Light and shadow, taken with a smartphone. – Sunpix by Kamariduan Mohd Nor
Light and shadow, taken with a smartphone. – Sunpix by Kamariduan Mohd Nor

He also loves the portrait feature on his smartphone. He says that the results are excellent with no additional editing needed.

On the other hand, Ashraf said that the smartphone’s night photography mode still needs work. “For night shots, backlight causes lens flare, and it ruins photos.”

For Kamariduan Mohd Nor: “My favourite feature on the smartphone I am using is the ultra wide angle.” While the zoom feature on a smartphone can be useful, it usually comes at the cost of quality, especially when it is not a true optical zoom, and not paired with some image stabilisation.

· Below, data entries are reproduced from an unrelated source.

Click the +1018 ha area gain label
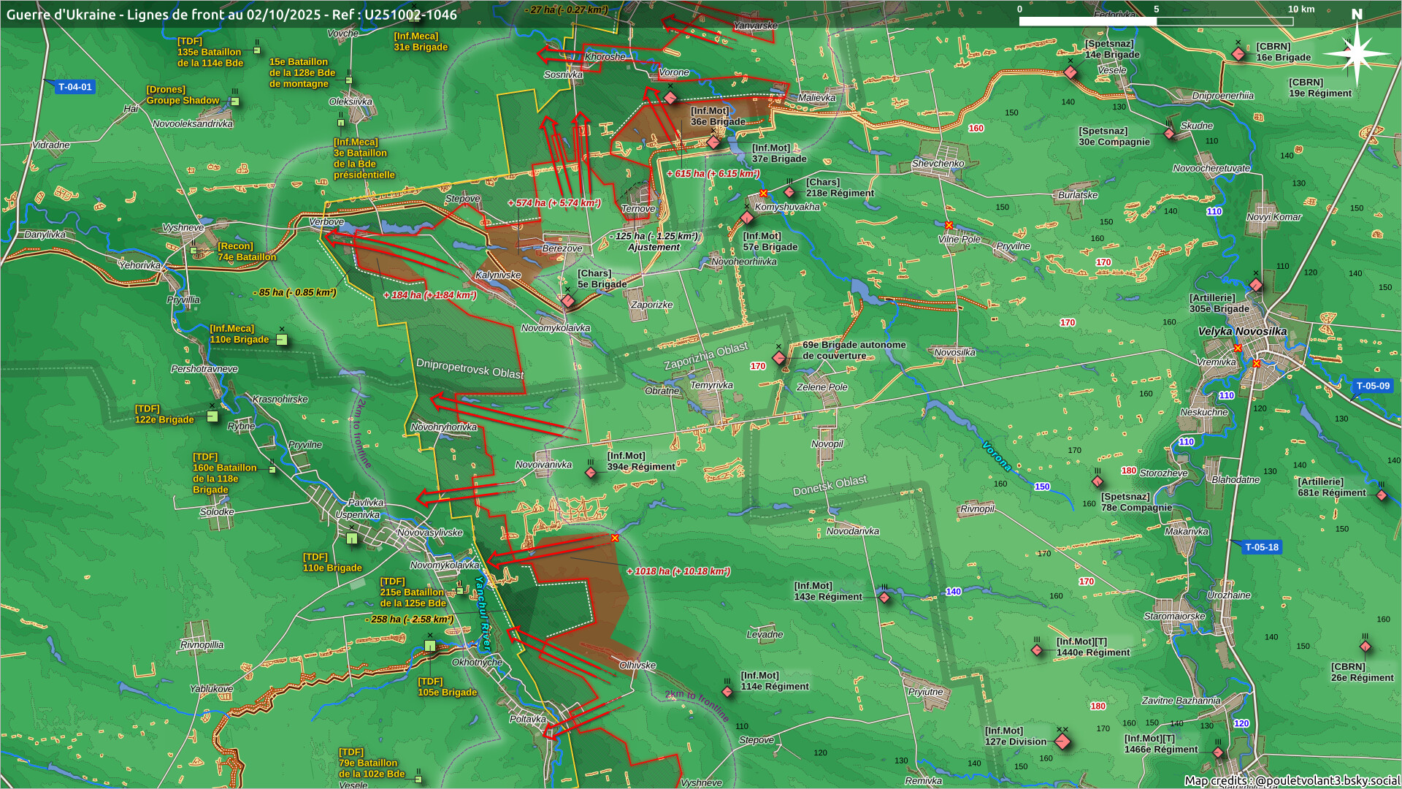Image resolution: width=1402 pixels, height=789 pixels. [x=678, y=571]
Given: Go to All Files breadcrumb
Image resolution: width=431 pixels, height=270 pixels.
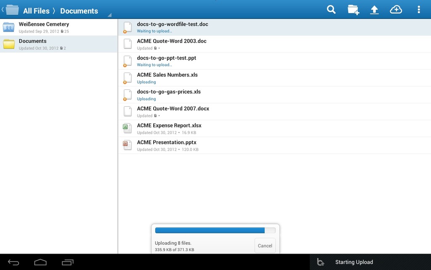Looking at the screenshot, I should click(36, 11).
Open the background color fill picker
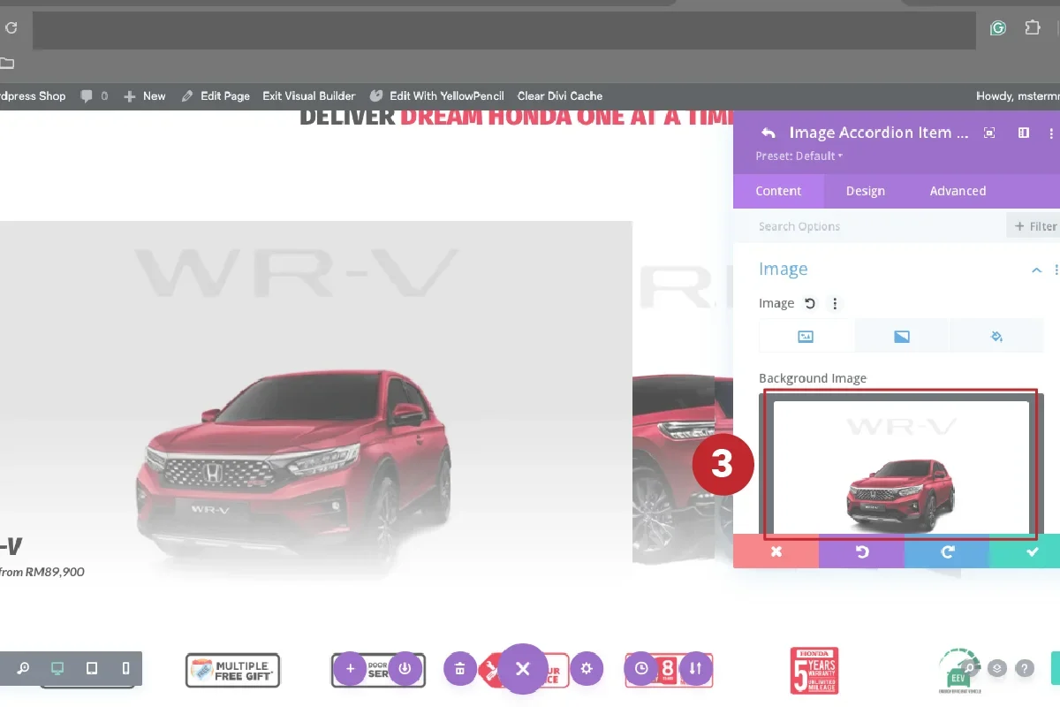Screen dimensions: 1060x707 [x=997, y=336]
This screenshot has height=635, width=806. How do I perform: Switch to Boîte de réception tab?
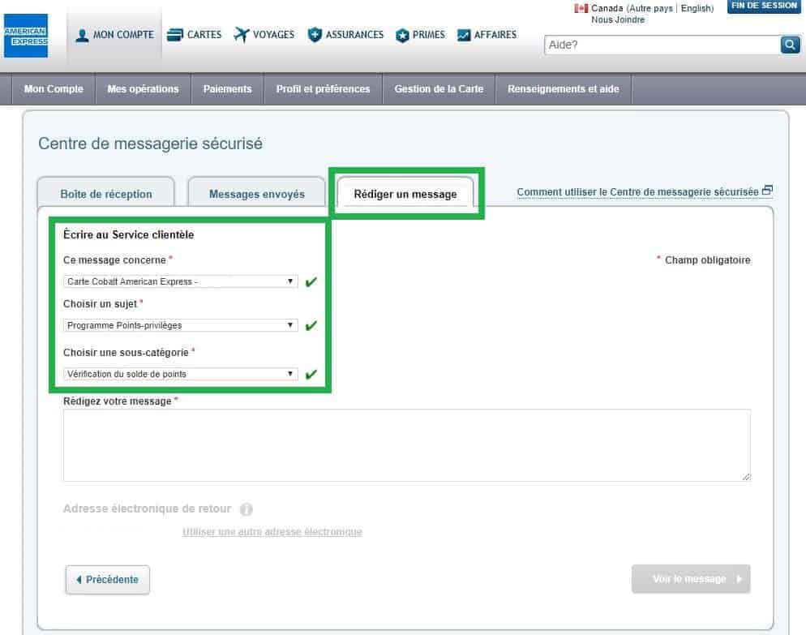(x=106, y=194)
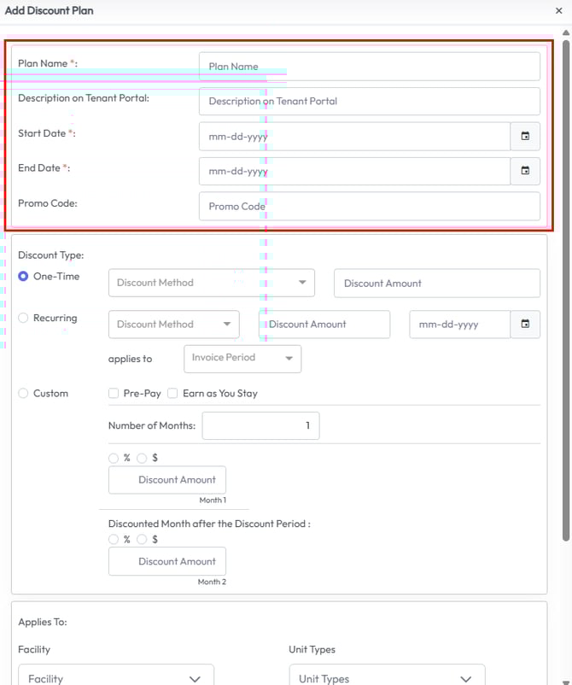The width and height of the screenshot is (572, 685).
Task: Click the Month 1 Discount Amount field
Action: tap(167, 480)
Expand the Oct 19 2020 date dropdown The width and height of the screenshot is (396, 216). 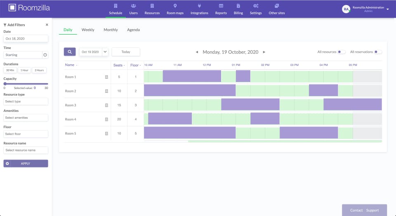point(105,52)
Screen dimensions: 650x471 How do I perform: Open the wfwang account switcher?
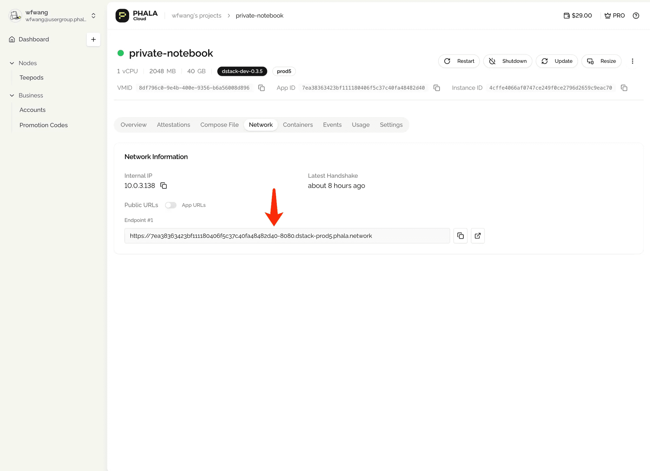[x=93, y=16]
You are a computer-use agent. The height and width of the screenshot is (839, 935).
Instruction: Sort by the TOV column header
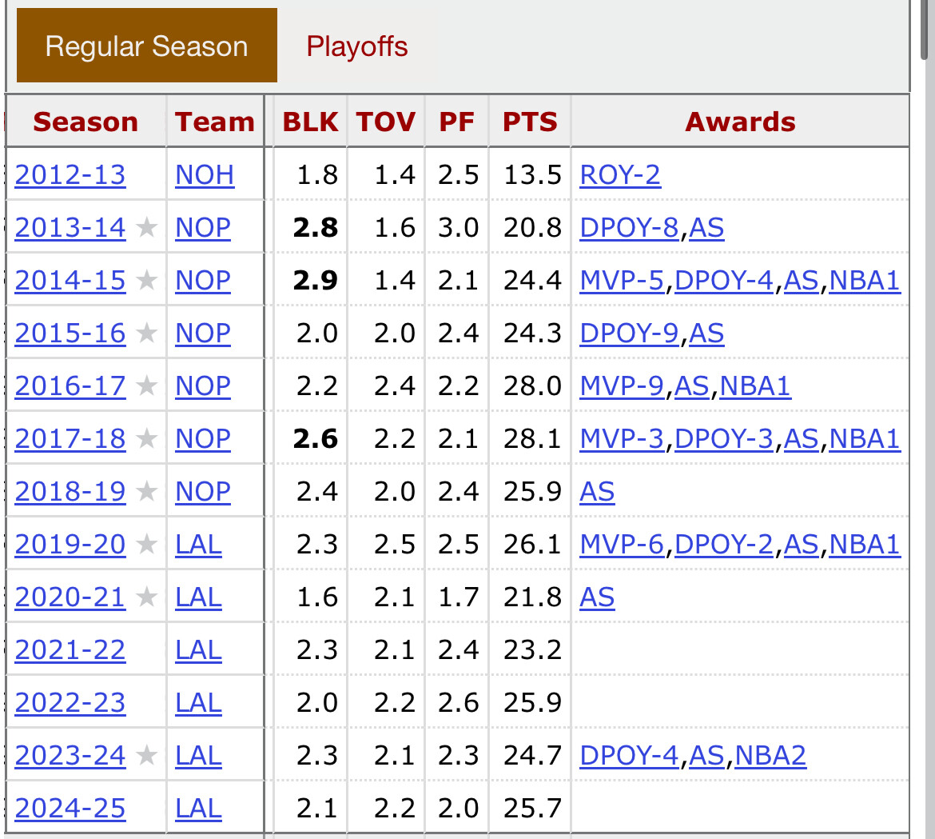(386, 122)
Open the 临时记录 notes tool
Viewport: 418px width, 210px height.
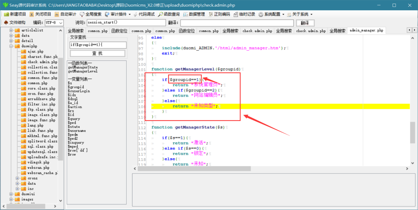pos(244,14)
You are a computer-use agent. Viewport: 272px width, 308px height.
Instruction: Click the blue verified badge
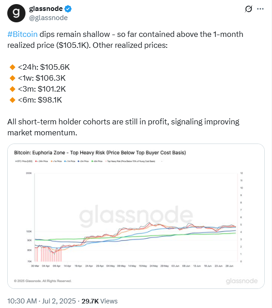point(68,9)
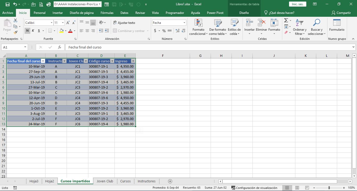Toggle italic (K) formatting
This screenshot has height=191, width=357.
33,31
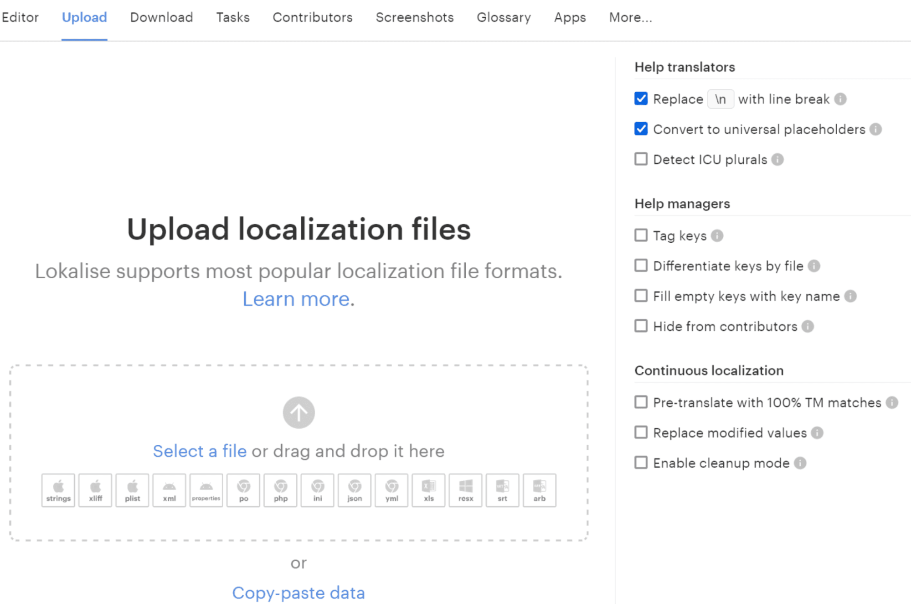Click the Android xml format icon
Viewport: 911px width, 604px height.
tap(170, 490)
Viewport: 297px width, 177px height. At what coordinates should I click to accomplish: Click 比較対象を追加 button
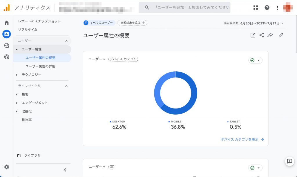(132, 23)
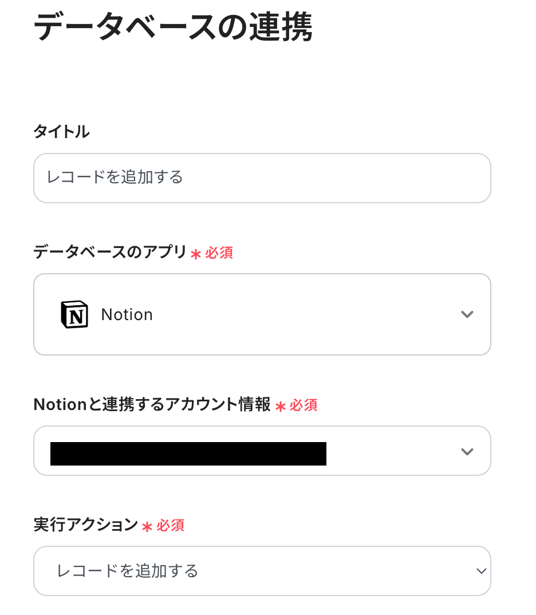This screenshot has width=536, height=615.
Task: Click red asterisk beside アカウント情報 label
Action: [280, 407]
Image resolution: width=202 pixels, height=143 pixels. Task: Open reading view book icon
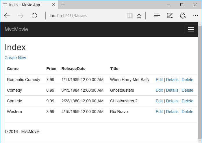pos(130,16)
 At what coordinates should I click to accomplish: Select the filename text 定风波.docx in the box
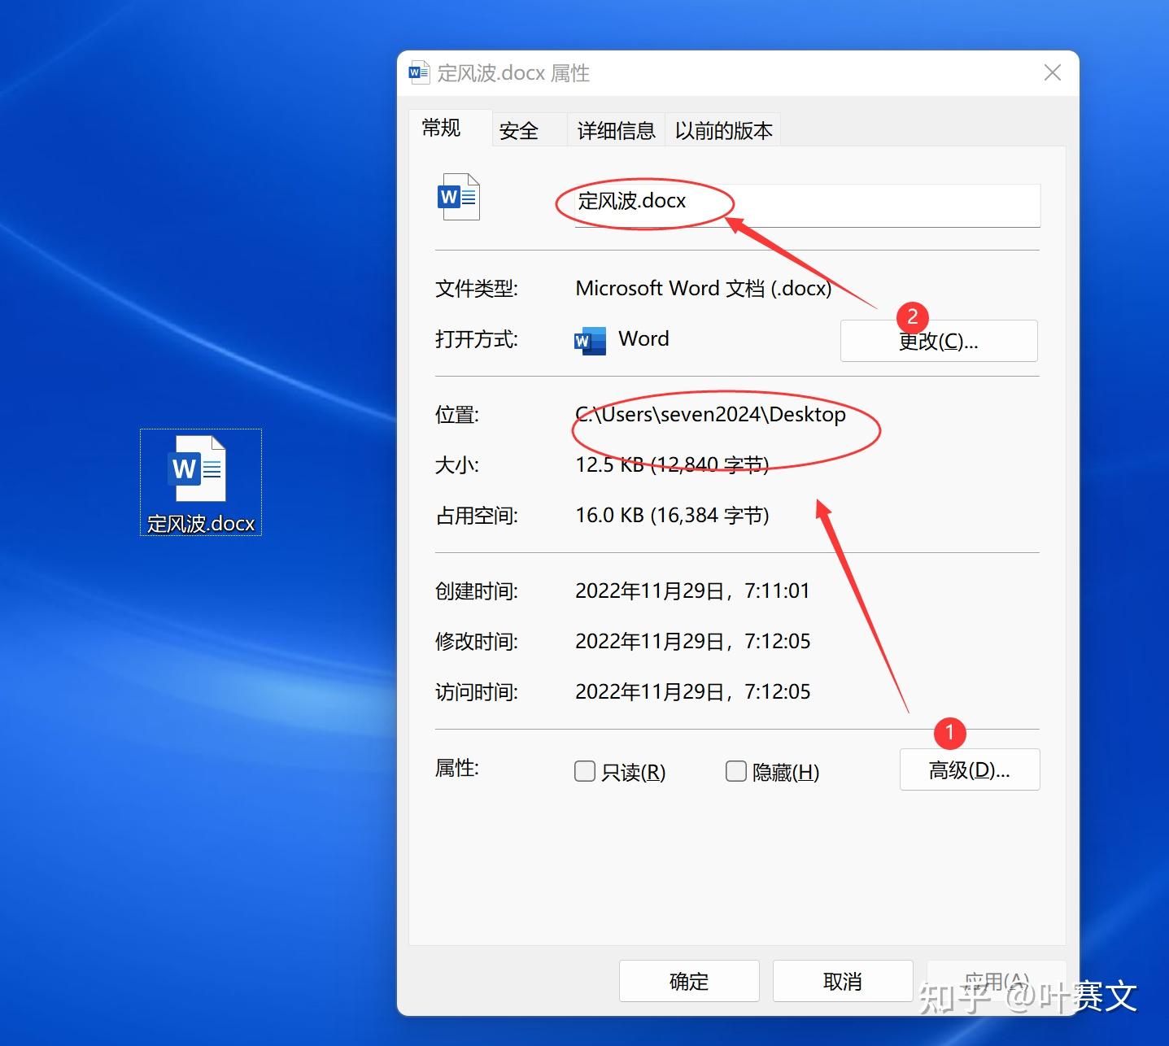tap(632, 202)
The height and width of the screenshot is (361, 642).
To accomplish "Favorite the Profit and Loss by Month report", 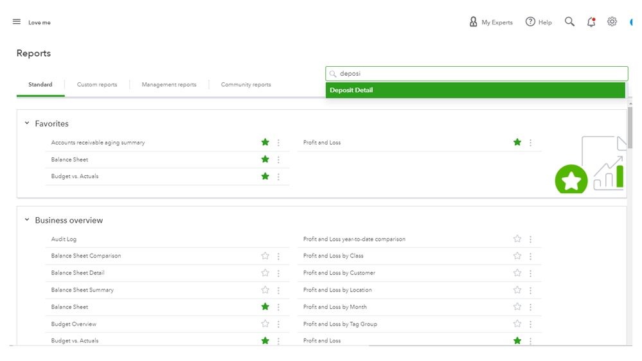I will 517,307.
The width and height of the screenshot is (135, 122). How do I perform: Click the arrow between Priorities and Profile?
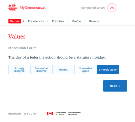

Ultra-wide cameras, to most of us, means we can capture more of a scene without the need to step back. But, in the masterful hands of a photographer, it is a tool to add drama and wonder to a photo.

Portrait shot, taken with a smartphone. – Sunpix by Ashraf Shamsul
Portrait shot, taken with a smartphone. – Sunpix by Ashraf Shamsul

The trick is to find a smartphone that does not compromise on its wide-angle camera. A smartphone maker can fit a half-dozen cameras on their phone.

Still, if the quality of any one of the cameras is compromised with lower specifications, the photographer will end up using only the primary camera, which is usually the best one.

“I also wish my smartphone has some weight to it,” Kamariduan added. A well balanced and weighted smartphone makes it easier to hold and reduces shakes. It also makes the device feel more substantial.

Of course, we cannot forget about apps and quality of life features. Apps are generally the same across the board, but some smartphones, whether through processing power or by design, has an advantage over others.

An outdoor shot, taken with a smartphone. – Sunpix by Adib Rawi
An outdoor shot, taken with a smartphone. – Sunpix by Adib Rawi

In Adib Rawi’s everyday workflow, the ability to edit, share, and transfer photos, be it from his DSLR or his smartphone, is a must. This is also why the photodesk, by choice, uses smartphones from the same phone maker with the same operating system.

“On top of the list of features I want in a smartphone is longer battery life. Out in the field, with heavy use, my smartphone usually only lasts for three to four hours. We all depend on our smartphones for our job, and battery capacity alone is not enough; it has to last,” he added.

So what’s the smartphone of choice for our photographers? One that delivers exceptional videos and photos with better display, has a longer battery life, and features that make it convenient to edit, share and transfer images.